We are planning our data infra on aws, we are starting to create our data lake, our plans is to use Emr for etl prupose and dremio for our user access the data lake.
We want to use Hudi datasets, is there any plan to dremio support this data source?
@balaji.ramaswamy thanks for reply.
There is really no workaround for a 4.0.5 version ? its our production version and migration to 4.1 needs us to upgrade all HIVE env to 2.X and its not in our early roadmap.
Above you have explained where to put the Hudi jars for Hive2 and Hive3. However, we are using AWS Glue (for our AWS EMR cluster running Hive). Is there a similar process / folder to add Hudi jars for AWS Glue?
Hi @balaji.ramaswamy
Do we have a documentation page where you can refer to, about configuration of Dremio for Hudi?
We have done copying the Jars, but we still see duplicates (aggregating all s3 files instead latest Hudi Dataset), where as Hive working well. We are on AWS Edition, and build 13.2.0
Sorry, now able to follow, what do you mean by “aggregating all s3 files instead latest Hudi Dataset”, are you getting wrong results? Are you able to share a profile?

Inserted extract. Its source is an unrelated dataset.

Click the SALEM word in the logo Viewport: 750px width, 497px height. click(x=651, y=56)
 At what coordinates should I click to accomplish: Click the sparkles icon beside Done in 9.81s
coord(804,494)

@balaji.ramaswamy I would like to present a scenario that is causing duplicates.
If there is a new record with cdc data in the existing partition , then Hudi creates a new file on s3 in that partition, that includes the new record came in with cdc and also it will have the existing record (came with bulk insert in the past). Since now this record present in both parquet files (file with bulk, and new file created with cdc), Dremio is simply aggregating this dataset and so we see duplicates instead of seeing data from cdc file.
as per reference : Hive · Dremio It says it support out-of-the box hive serde and custom serde, but it seems it is not using the Hudi JARs we deployed. We used a test using Hive SQL using spark on EMR and we do not see dups but same query on dremio returns dups.
Hi @balaji.ramaswamy I can also provide another scenario if that helps. It also aggregate same record even if its gets an update but written to new parquet file. So when you query from Dremio, it shows two records for same key one with first and second with updated data where the spark sql on Hive table just pulls up the latest updated record.